My summary notes on how to use regular expression in C#.

!!! info Transplanted Post
After setting up this website I am gradually transferring all my previous blogs stored locally and in other blog system towards here. This is one of them. Thus, you should be aware that the date and time displayed on this blog is not accurate.

!!! warning “Expected Reader Experience: Intermediate”
This post is good for readers having reasonable mastery on the topic: Regular Expression. If you are uncertain, try this resource for a beginner’s guide.

Knowledge on the following is also especially helpful: _C# Basic Syntax_.

Regex Basics Cheat Sheet

A quick look-through of my annotated Regex Cheat Sheet for review. This resource is from Microsoft.

Some Confusing Topics

Lazy and Greedy Matching

Quantifiers have lazy and greedy matching variants. Lazy matching asks the regex to match a pattern as short as possible, and greedy matching matches as long as possible.

Greedy Matching:

Regex String Result
5* 255555666 255555
.*at The fat cat sat on the mat The fat cat sat on the mat

Lazy Matching:

Regex String Result
5*? 255555666 25
.*?at The fat cat sat on the mat The fat

Capturing and Non-capturing Group

() in a Regex expression does not just create a logical area where the quantifiers act on - it creates a “grouping” which is returned by the matched instances as a “sub-match”.

Regex String Result
([a-z0-9_-])@([a-z])\.com 123abc@test.com 123@test.com
group 1: 123abc; group 2: test

You have access to the matched instance (in C#, via Match.Value) and all its groups (Match.Groups property, which is an array) - because you used () to capture and group them.

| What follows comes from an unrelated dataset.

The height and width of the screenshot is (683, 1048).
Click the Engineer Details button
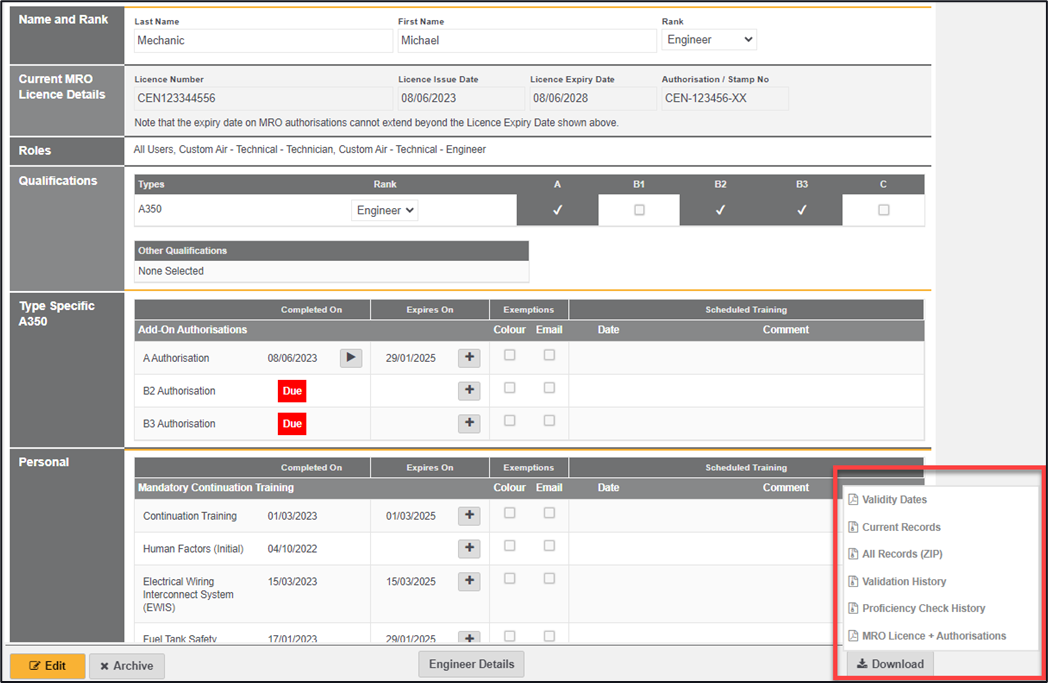471,664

Of course this compromises performance. If you really do not need this grouping information, use a non-capturing group:

Regex String Result
(?:[a-z0-9_-])@(?:[a-z])\.com 123abc@test.com 123@test.com
no group info (Match.Groups.Count==0)

Lookarounds

Lookaround are special kinds of non-capturing groups. Sometimes, you want a pattern that is preceded/followed by another pattern, but do not want the second pattern to be included into the matched instances returned. In such cases, use lookarounds to not only exclude it from the match’s groups but also the match itself.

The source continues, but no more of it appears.